S’il s’en va à la fin de son mandat, nous pousserons tous un grand ouf de soulagement. Sinon, cela ne nous inquiétera pas outre mesure car son coup de force institutionnel n’aurait aucune chance de passer. Nous sommes au Sénégal, le pays du lettré Senghor. Dans cette société tout en subtilités et en nuances, les différences ne sont pas conflictuelles et les contradictions, pas forcément mortelles. C’est un corps sain, disposant des anticorps qu’il faut pour résister aux virus qui empoisonnent la vie politique de ses voisins : coup d’Etat, troisième mandat, parti unique, guerre de clan ou de religion.

 

Non, l’exception sénégalaise n’est pas une fiction.

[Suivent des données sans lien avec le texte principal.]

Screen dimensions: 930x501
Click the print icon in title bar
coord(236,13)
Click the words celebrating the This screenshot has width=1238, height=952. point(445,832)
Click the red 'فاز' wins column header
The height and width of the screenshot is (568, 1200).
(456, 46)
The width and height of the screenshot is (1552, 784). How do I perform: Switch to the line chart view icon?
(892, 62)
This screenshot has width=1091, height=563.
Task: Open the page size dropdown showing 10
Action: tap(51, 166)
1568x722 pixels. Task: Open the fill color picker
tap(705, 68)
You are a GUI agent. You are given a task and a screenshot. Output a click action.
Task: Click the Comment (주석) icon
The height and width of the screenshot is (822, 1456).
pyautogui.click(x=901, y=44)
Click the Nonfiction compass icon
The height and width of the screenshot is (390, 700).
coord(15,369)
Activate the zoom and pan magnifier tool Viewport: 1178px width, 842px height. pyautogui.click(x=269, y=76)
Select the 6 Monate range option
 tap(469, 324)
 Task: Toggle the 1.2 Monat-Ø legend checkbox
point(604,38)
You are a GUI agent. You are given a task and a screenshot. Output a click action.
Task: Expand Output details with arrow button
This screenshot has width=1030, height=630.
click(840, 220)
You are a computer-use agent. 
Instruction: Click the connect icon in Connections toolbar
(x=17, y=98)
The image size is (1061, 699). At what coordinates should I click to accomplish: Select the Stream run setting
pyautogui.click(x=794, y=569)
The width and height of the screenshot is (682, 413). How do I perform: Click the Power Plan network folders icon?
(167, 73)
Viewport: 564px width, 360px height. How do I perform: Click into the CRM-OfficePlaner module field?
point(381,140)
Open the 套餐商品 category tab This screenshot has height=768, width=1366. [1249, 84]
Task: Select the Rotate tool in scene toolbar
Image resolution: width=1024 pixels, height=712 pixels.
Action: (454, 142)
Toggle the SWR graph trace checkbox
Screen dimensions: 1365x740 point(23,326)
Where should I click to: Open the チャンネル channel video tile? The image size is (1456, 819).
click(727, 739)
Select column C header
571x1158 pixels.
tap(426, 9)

François Hollande se voulait un « président normal », eh bien, le Sénégal peut  être traité de « pays normal », c’est-à-dire d’une terre à la  singularité presque miraculeuse dans le sordide contexte que l’on sait. C’est vrai que les trains n’y arrivent pas à l’heure, puisqu’ils sont souvent en panne quand ils existent. C’est vrai que les éboueurs ne passent pas tout le temps mais les facteurs sont à l’œuvre, le courrier arrive à destination. C’est vrai que parfois, le débat politique s’enflamme et les grèves deviennent dures mais dans l’ensemble, la courtoisie régnant partout -même chez les flics !-,  le climat social est agréable.

 

Si l’Etat sénégalais n’est pas parfait, il a au moins le mérite d’exister. Ici, contrairement à la Guinée par exemple, on a le sens de l’institution et le respect de la procédure. Le formalisme, le principe de base de l’Etat est la règle, ce qui fait qu’en toute circonstance, l’administration assure le service minimum. Rien d’étonnant à cela : ce pays n’a jamais connu de dirigeant catastrophique. S’ils n’ont pas réalisé des prouesses économiques, tous ceux qui se sont succédé à sa tête ont veillé à favoriser l’instruction, à respecter la vie humaine, à préserver la trame sociale et à protéger les élites.

 

Le Sénégal est sans doute, le pays le moins réprimé d’Afrique.  Cela donne cette société intelligente où les forces vives sont intactes physiquement aussi bien que mentalement. En cas de danger, les prêtres, les marabouts, les écrivains, les médecins, les avocats ont le réflexe de tous sortir du bois pour éviter la dérive. Le pays de Birago Diop et de Cheikh Hamidou Kane ne tombe jamais dans le fossé, il tient la route malgré les énormes défis économiques et sociaux qui jonchent son chemin.

 

Voilà ce que Senghor avait répondu à Ahmadou Ahidjo quand celui-ci lui avait confié son intention de quitter, à son instar, volontairement le pouvoir et de le céder à Paul Biya : « Faites attention, Monsieur Le Président. Le Cameroun, ce n’est pas le Sénégal. »  La Guinée, non plus n’est pas le Sénégal, est-on tenté d’ajouter. Impossible d’imaginer un troisième mandat suivi d’un coup d’Etat militaire, à Dakar ! Dans un pays où les Généraux quand ils ne sont pas philosophes, sont juristes ou  historiens, à 20 comme à 67 ans, nul ne peut commencer une carrière de dictateur.